Les photos prises au deux bords extrêmes de la méditerranée semblent étrangement semblables. Mais les photos ne disent pas tout. Nous ne connaissons pas encore la suite de l’histoire  des roms expulsés à Perpignan et nous espérons qu’une protestation unitaire nous rassemblera au plus vite dans la rue. Mais au camp de Naplouse en 2002, l’expulsion avait tourné à la tragédie. L’armée israélienne avait sommé la famille de quitter les lieux mais personne n'était encore sorti que les bulldozers écrasaient la maison avec ses habitants à l’intérieur.
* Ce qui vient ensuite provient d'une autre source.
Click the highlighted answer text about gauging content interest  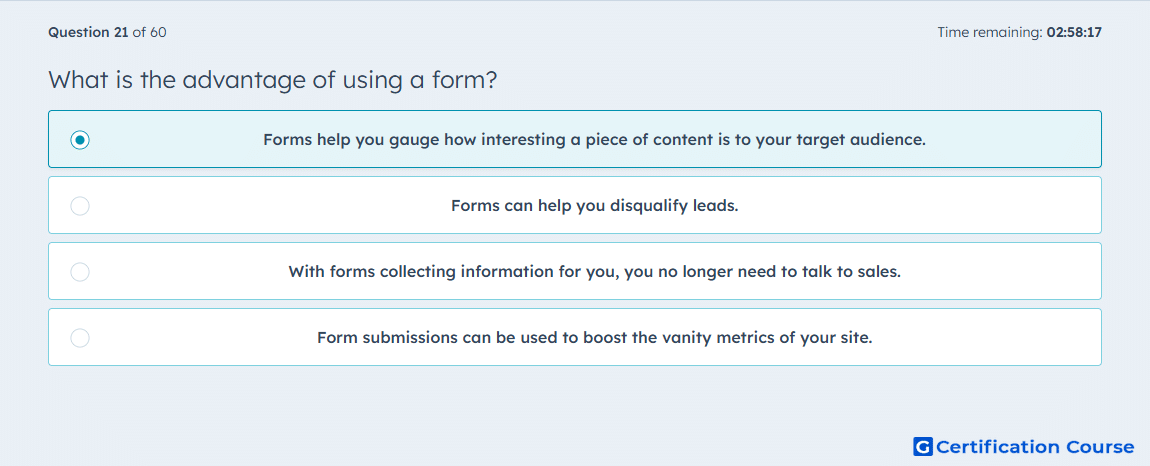(594, 139)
Il ne restait plus, lors de notre passage, que ces quelques vêtements en charpie sous les pierres. Et il y avait aussi une affiche collée sur un mur voisin avec les photos de la famille martyre de la maison du camp : hommes, femmes, et enfants Nous pûmes entendre le témoignage encore plein de douleur des voisins de l’habitation détruite. Ils gardaient l'image du petit cartable sortant des gravats auquel était encore accrochée la main de l'enfant, mort sous les décombres.

une famille écrasée sous les pierres

 Jeanne a été le témoin indigné de cette ignominie qui n’a jamais été punie. Mais en France, aujourd'hui , c’est elle et Yamina et Bernard qui sont convoqués en cour d'appel et seront peut-être condamnés pour incitation à la haine raciale !

Faire entendre la voix de la justice et des vraies valeurs de la gauche face à la cacophonie des mensonges racistes  de la novlangue au pouvoir.

Quel concert de casseroles ! Vraie droite, fausse gauche, justice sous influence d’une circulaire gouvernementale honteuse, despotisme  libéral, fausse laïcité réellement islamophobe, ministres socialistes cautionnant les plans de licenciements, fascistes champions de la contre façon en tous genres. Ces derniers, Dieudonné et Soral en tête, tentent de faire passer leur détestable haine anti sémite pour un équivalent à moindre coût de l’indignation active, militante et légitime contre la colonisation sioniste. Oui, nous n’avons que mépris et dégoût pour les Dieudonné, Le Pen et Soral. Ce sont nos adversaires de toujours. Ils ne nous empêcheront pas de poursuivre notre combat pour la justice sociale.

Où est notre camp, quel en est le chemin ?  Chacun peut le distinguer s’il en a le courage et la détermination. Dans un monde régi par la lutte des classes, il est tout tracé : c'est toujours celui des opprimés et des exploités en lutte. Sur cette route, les plus vieux d’entre nous ont  battu le pavé de mai 68  en criant «nous sommes tous des juifs allemands »  quand le pouvoir expulsait vers l’Allemagne un leader étudiant d’origine juive. Oui, nous sommes prêts à le crier à nouveau face aux casques et aux matraques. Nous sommes tous  juifs, arabes,  noirs ou tout simplement prolétaires de tous les pays à chaque fois que les unes ou les autres sont attaqués. Mais nous combattrons toujours les oppresseurs quelle que soit leur religion ou leur couleur de peau.

 Et le jeudi 23 janvier, nous devrons être encore plus nombreux à venir, de partout, devant la cour d’appel de Montpellier à 8h pour la relaxe définitive des trois inculpés de Perpignan, Yamina, Jeanne et Bernard. Militants anti racistes, anti colonialistes, pacifistes, syndicalistes, défenseurs des valeurs de la vraie gauche, nous allons crier ensemble le 23 janvier à Montpellier : « Boycott contre l’apartheid ! Nous sommes tous des Palestiniens ! ».